What you return should match the records below exactly.

=== Begin Enclosure ===

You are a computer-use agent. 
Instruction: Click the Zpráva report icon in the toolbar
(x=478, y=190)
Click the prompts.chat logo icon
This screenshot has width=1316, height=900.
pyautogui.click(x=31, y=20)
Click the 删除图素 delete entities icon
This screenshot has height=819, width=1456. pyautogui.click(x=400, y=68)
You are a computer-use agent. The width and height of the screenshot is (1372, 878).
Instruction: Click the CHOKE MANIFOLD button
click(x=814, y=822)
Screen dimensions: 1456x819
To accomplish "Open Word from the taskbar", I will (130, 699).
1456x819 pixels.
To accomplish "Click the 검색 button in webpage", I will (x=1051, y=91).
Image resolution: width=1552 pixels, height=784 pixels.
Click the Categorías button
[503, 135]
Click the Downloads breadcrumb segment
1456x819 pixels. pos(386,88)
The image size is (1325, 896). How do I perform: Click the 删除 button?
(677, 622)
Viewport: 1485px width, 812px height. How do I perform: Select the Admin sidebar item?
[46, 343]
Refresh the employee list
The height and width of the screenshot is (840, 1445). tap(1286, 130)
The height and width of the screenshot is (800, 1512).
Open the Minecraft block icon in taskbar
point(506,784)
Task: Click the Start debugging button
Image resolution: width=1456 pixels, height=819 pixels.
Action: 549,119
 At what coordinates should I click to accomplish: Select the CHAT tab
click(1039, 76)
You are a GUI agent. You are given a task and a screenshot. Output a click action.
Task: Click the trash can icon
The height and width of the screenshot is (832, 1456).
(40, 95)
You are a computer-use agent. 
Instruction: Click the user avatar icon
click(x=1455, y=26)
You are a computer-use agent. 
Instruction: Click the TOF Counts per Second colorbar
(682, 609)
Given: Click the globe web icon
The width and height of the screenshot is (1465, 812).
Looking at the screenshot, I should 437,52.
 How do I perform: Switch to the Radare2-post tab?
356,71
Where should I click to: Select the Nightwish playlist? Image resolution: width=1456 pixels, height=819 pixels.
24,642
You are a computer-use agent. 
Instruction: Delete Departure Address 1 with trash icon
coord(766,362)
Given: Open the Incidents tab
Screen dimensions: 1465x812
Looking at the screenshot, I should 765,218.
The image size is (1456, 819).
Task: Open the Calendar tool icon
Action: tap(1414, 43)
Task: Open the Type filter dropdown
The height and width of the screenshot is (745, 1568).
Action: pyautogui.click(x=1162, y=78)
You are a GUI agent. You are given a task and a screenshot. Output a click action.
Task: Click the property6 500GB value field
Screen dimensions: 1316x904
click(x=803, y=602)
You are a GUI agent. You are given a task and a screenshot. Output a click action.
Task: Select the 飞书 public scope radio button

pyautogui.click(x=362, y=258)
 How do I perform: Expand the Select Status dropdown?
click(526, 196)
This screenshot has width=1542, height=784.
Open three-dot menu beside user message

=== End Enclosure ===

Exercise response |
You are a computer-use agent. 
Instruction: Click the Zpráva report icon in the toolbar
(x=478, y=190)
Click the prompts.chat logo icon
This screenshot has width=1316, height=900.
pyautogui.click(x=31, y=20)
Click the 删除图素 delete entities icon
This screenshot has height=819, width=1456. pyautogui.click(x=400, y=68)
You are a computer-use agent. The width and height of the screenshot is (1372, 878).
Instruction: Click the CHOKE MANIFOLD button
click(x=814, y=822)
Screen dimensions: 1456x819
To accomplish "Open Word from the taskbar", I will (130, 699).
1456x819 pixels.
To accomplish "Click the 검색 button in webpage", I will (x=1051, y=91).
Image resolution: width=1552 pixels, height=784 pixels.
Click the Categorías button
[503, 135]
Click the Downloads breadcrumb segment
1456x819 pixels. pos(386,88)
The image size is (1325, 896). How do I perform: Click the 删除 button?
(677, 622)
Viewport: 1485px width, 812px height. How do I perform: Select the Admin sidebar item?
[46, 343]
Refresh the employee list
The height and width of the screenshot is (840, 1445). tap(1286, 130)
The height and width of the screenshot is (800, 1512).
Open the Minecraft block icon in taskbar
point(506,784)
Task: Click the Start debugging button
Image resolution: width=1456 pixels, height=819 pixels.
Action: 549,119
 At what coordinates should I click to accomplish: Select the CHAT tab
click(1039, 76)
You are a GUI agent. You are given a task and a screenshot. Output a click action.
Task: Click the trash can icon
The height and width of the screenshot is (832, 1456).
(40, 95)
You are a computer-use agent. 
Instruction: Click the user avatar icon
click(x=1455, y=26)
You are a computer-use agent. 
Instruction: Click the TOF Counts per Second colorbar
(682, 609)
Given: Click the globe web icon
The width and height of the screenshot is (1465, 812).
Looking at the screenshot, I should 437,52.
 How do I perform: Switch to the Radare2-post tab?
356,71
Where should I click to: Select the Nightwish playlist? Image resolution: width=1456 pixels, height=819 pixels.
24,642
You are a computer-use agent. 
Instruction: Delete Departure Address 1 with trash icon
coord(766,362)
Given: Open the Incidents tab
Screen dimensions: 1465x812
Looking at the screenshot, I should 765,218.
The image size is (1456, 819).
Task: Open the Calendar tool icon
Action: tap(1414, 43)
Task: Open the Type filter dropdown
The height and width of the screenshot is (745, 1568).
Action: pyautogui.click(x=1162, y=78)
You are a GUI agent. You are given a task and a screenshot. Output a click action.
Task: Click the property6 500GB value field
Screen dimensions: 1316x904
click(x=803, y=602)
You are a GUI agent. You are given a task and a screenshot. Output a click action.
Task: Select the 飞书 public scope radio button

pyautogui.click(x=362, y=258)
 How do I perform: Expand the Select Status dropdown?
click(526, 196)
This screenshot has width=1542, height=784.
Open three-dot menu beside user message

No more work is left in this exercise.